One and a half stars

Friends from College Season 1 available July 14 on Netflix

The main characters of Friends From College are supposedly so close that they’ve remained in each other’s lives for 20 years, yet they’re all so unpleasant and treat each other so poorly, it’s hard to imagine they’d want to spend even a few minutes together. That’s just one of the problems with the show, created by filmmaker Nicholas Stoller and his wife Francesca Delbanco.

With a talented ensemble cast, Friends has the potential to be a funny and affecting look at getting older while attempting to hold onto the glories of youth. The six friends (played by Keegan-Michael Key, Cobie Smulders, Annie Parisse, Nat Faxon, Fred Savage and Jae Suh Park), all approaching 40, all graduates of Harvard, are all facing midlife crises of sorts—and handling them very badly.
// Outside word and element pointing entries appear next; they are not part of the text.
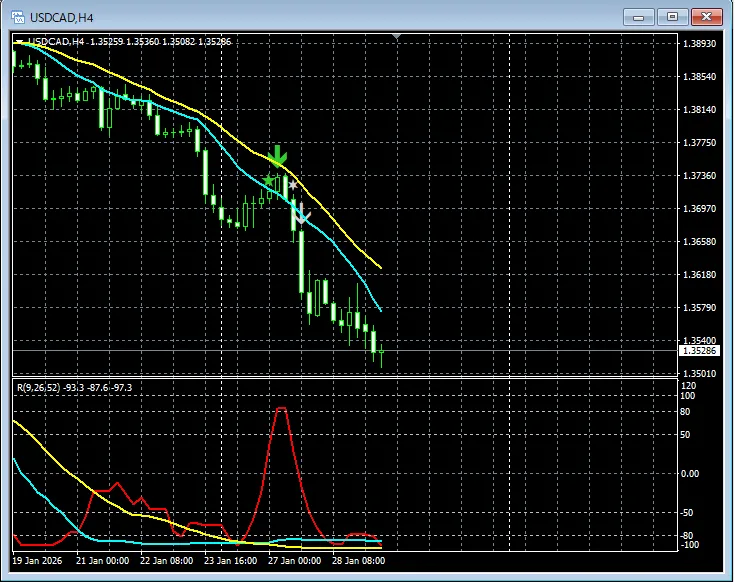Maximize the USDCAD,H4 chart window
The image size is (735, 582).
[671, 17]
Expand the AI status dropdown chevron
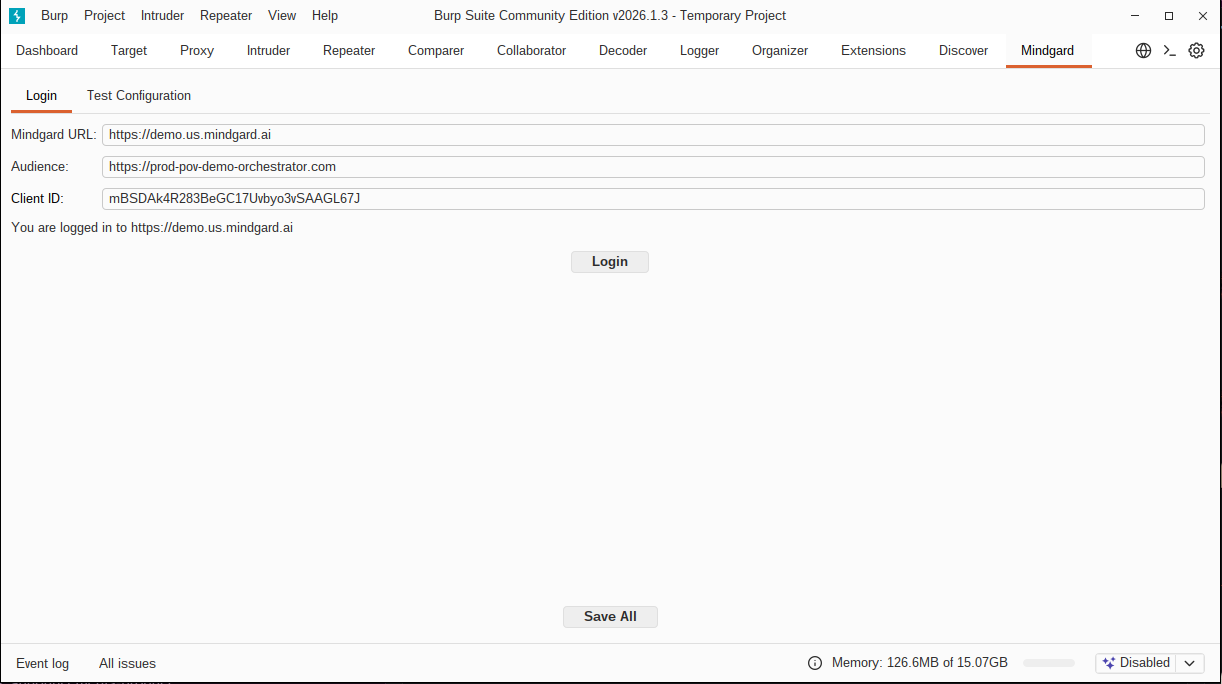The image size is (1222, 684). coord(1189,662)
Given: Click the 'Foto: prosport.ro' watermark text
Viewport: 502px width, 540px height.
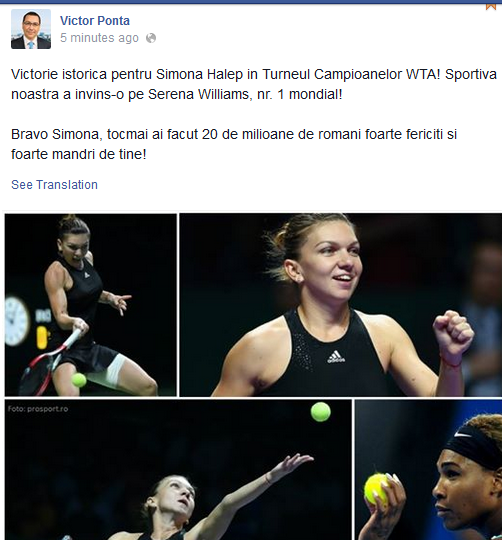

The friends are all obnoxious, grating and unlikable, and the main serialized thread of the first season involves an affair between two of the friends who are married to other people.
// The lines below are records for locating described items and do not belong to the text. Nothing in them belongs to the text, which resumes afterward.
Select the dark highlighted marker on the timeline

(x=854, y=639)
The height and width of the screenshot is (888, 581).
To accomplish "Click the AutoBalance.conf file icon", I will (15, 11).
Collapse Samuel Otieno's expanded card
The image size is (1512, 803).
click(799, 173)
Stoller balanced humor and relationship drama well in his 2012 movie The Five-Year Engagement, but here the tone veers awkwardly from sitcom clichés to cringe comedy to heavy drama, without any smooth transitions. The writing and direction fail the talented actors (including high-profile guest stars like Kate McKinnon and Seth Rogen), trapping them in annoyingly contrived storylines and unfunny set pieces. These are not the kind of friends you want to keep.